Я заметила, что она удаляется от меня в сторону входной двери. И тут внезапно в голове возникла другая мысль. Топор! Если она найдет топор, все кончено. Я застонала. Знала, что надо во что бы то ни стало подняться, защититься, бороться за свою жизнь. Но я была не в силах даже пошевелиться. Не могла даже перевернуться на бок. «Тогда пусть все закончится», – пронеслось в голове.
Она снова вошла и захлопнула за собой дверь. Я не слышала, чтобы она заперла ее на замок, но это не имело значения. Я никогда не встану с пола. Мрак подбирался все ближе. Я снова повернула лицо к потолку и лишилась чувств.
37
Стук шагов. Кто-то что-то бормочет про бензин. «Я уверена, что у меня была еще канистра в запасе». Мамин голос. Сначала он звучит удивленно и с надеждой, потом обеспокоенно и расстроенно. Внезапно он резко затихает, прямо посреди предложения. Проходит какое-то время. Я снова проваливаюсь в небытие. Затем веки вздрагивают, открываются, и я различаю очертания хорошо знакомой фигуры. Она сидит чуть поодаль совершенно неподвижно. Мама! Ты нашла меня, ты приехала! Хочется позвать ее, но голоса не слышно. Мне удается пошевелиться и привлечь ее внимание. Тяжело дыша, она наклоняется вперед. Весь ее облик выражает тревогу.
– Грета, – говорит она. – Вот я и приехала. Как ты?
Она тоже связана? Из-за этого она сразу же не бросилась ко мне? Мои губы беззвучно прошептали одно слово.

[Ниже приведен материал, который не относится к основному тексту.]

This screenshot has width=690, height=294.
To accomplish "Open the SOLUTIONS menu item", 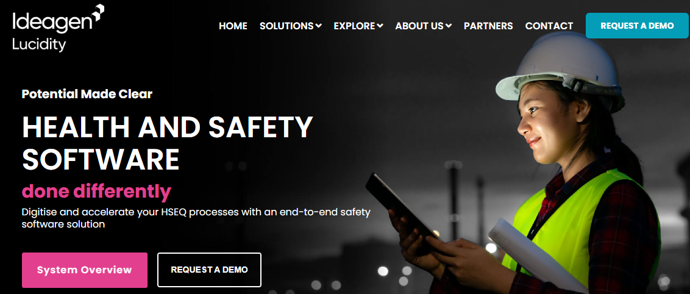I will 286,26.
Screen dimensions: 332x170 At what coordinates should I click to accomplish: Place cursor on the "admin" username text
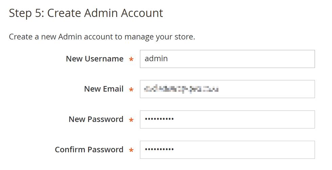(156, 59)
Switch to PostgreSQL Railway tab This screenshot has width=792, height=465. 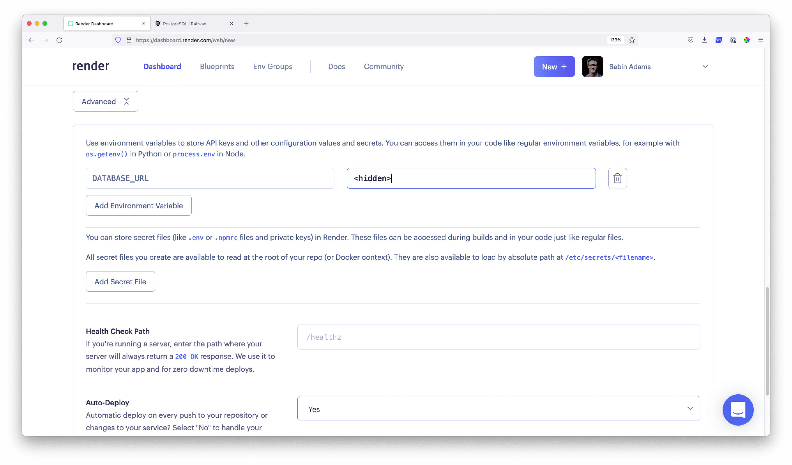point(190,24)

– Дорогая, – обратилась мама к кому-то с другой стороны. – Позволь мне подойти к дочери и посмотреть, как она.
– Так она твоя дочь?
Ударение лежало на двух последних словах, голос сочился презрением. Я направила взгляд в ту сторону, куда смотрела мама, и сразу же увидела ее. Она стояла, прислонившись к стене, всего в нескольких метрах от стула, на котором сидела мама. Она стояла ко мне в профиль, длинные светлые волосы закрывали лицо. Простое легкое платье в цветочек и светлый кардиган. Повседневный, будничный наряд. Она выглядела бы как любая другая женщина, если бы не черный, узкий и длинный предмет в руках. И хотя я было воспряла духом, увидев маму, едва поняв, что это за предмет, потеряла всякую надежду. Она нашла топор. Топор, который я купила, чтобы защитить себя. Теперь было нетрудно понять, почему мама не может пошевельнуться, не попросив разрешения.
– Позволь подойти к ней.
Психотерапевт нервно провела рукой по волосам. Ее пальцы застряли в спутанных прядях, и она резко дернула рукой, вырвав клок волос. Ее движения были порывистыми, она выглядела неуверенно, почти смущенно. Совсем не так, как некоторое время назад, когда мы были с ней одни.
– Почему я должна это делать?
Когда она приехала сюда, она, очевидно, думала, что я буду в полном ее распоряжении. Мамин приезд спутал ее планы.
– У тебя есть дети? – спросила мама с едва заметной дрожью в голосе. – Если да, то знаю, ты меня поймешь.